Counting is under way in Iraq after a landmark parliamentary election, which has been hailed by many as a success for its reportedly high turnout.
Voters had their fingerprints taken to guard against multiple voting
Results are not expected for at least two weeks after which the country's first full-term post-war government will be appointed.
US President George W Bush described the vote as "historic".
Voting was extended in many parts as large numbers of Sunni Arabs took part after boycotting previous elections.
There were several violent incidents reported, including some mortar and rocket attacks, but voting was not seriously disrupted.
Election officials reported high turnouts even in Sunni insurgent strongholds such as Falluja and Ramadi.
The UN Secretary General, Kofi Annan, said the process had gone very well "so far" and urged all Iraqis to accept the results of the voting.
The vote will elect 275 members of a national parliament, who will in turn appoint a president in line with the country's constitution, adopted in October's referendum.
IRAQ ELECTION FACTS
275-seat National Assembly will have four-year term
18 provinces are taken as separate constituencies
230 seats allocated according to size of population
45 seats distributed to parties whose ethnic, religious or political support is spread over more than one province
Some 15 million eligible to vote
One third of candidates in each party must be women
Speaking to the BBC's Newsnight programme, Prime Minister Ibrahim al-Jaafari said he hoped Iraq's political parties would not squabble over appointing a government, as they did earlier this year.
He praised the country's permanent constitution, saying it offered a framework for constructive politics, and insisted the fight against insurgents was being won.
The voting took place amid a massive security operation. About 150,000 Iraqi soldiers and police officers were on patrol across the country, backed up by US soldiers. Borders and airports were closed.

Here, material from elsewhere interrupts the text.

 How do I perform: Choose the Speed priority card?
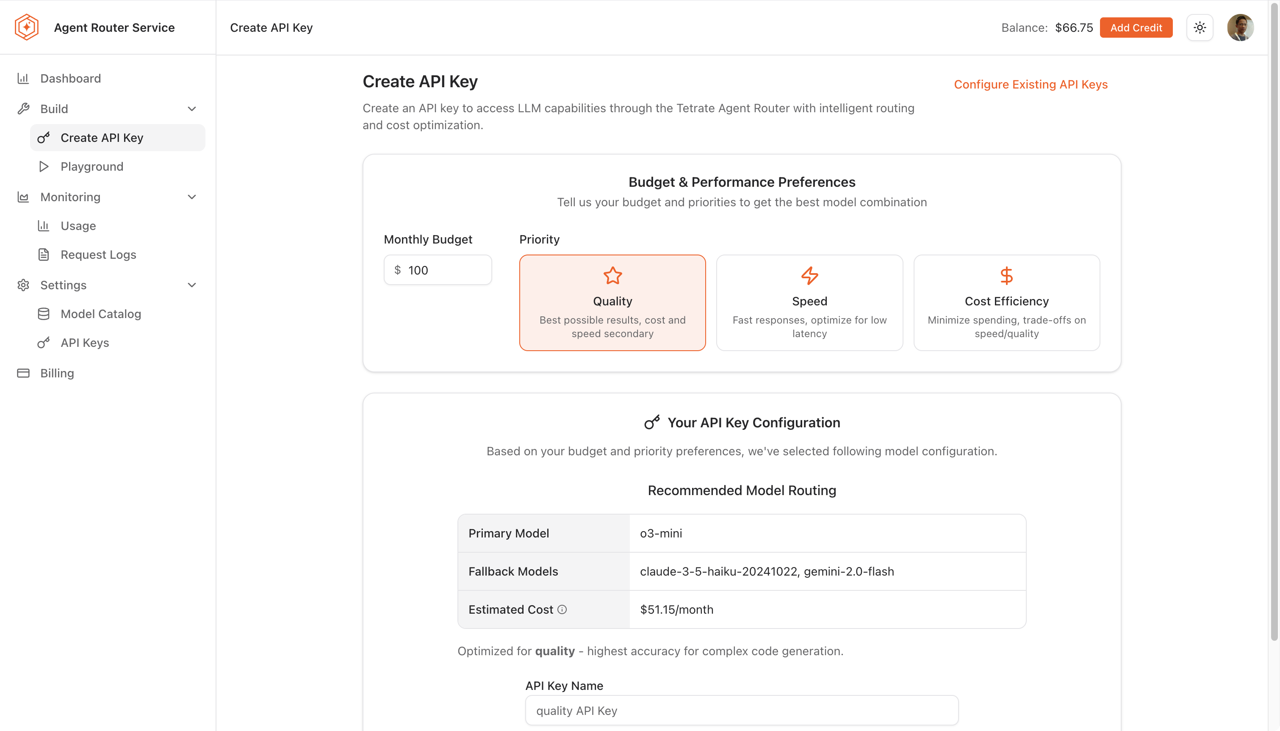(x=809, y=303)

In Washington, Mr Bush appeared delighted by reports that turnout had increased throughout the day, with lengthy queues of people waiting to vote.
"There's a lot of joy, as far as I'm concerned," he said.
"We're certain that the turnout was high and that the violence was down."
Sunni nationalist insurgent groups had urged people to vote to prevent the election of a government completely dominated by Shias and Kurds.
However, the al-Qaeda in Iraq group denounced the election as the work of Satan and threatened attacks. Two civilians and a US marine were slightly injured in morning attacks.
'Day of victory'
Some 15 million Iraqis were eligible to vote.
"It's a day of victory, a day of independence and freedom," said 60-year-old Shia Muslim Mohammed Ahmed al-Bayati as he voted in Baghdad.
Teacher Khalid Fawaz in Falluja said he was voting "so that the Sunnis are no longer marginalised".
Crowds turned out in Basra, the largest city in the Shia-dominated south, as well as the holy city of Najaf, dancing and chanting support for the alliance of religious Shia parties which is expected to win the largest number of seats.
BBC World Affairs Editor John Simpson in Baghdad says the voters he spoke to believe the election will help to bring about a strong, effective government of the kind Iraqis are desperate for.
The new national assembly will replace the transitional government elected in January, and will serve a full four-year term.
Some 6,655 candidates, 307 parties and 19 coalitions registered for the ballot, electoral officials say.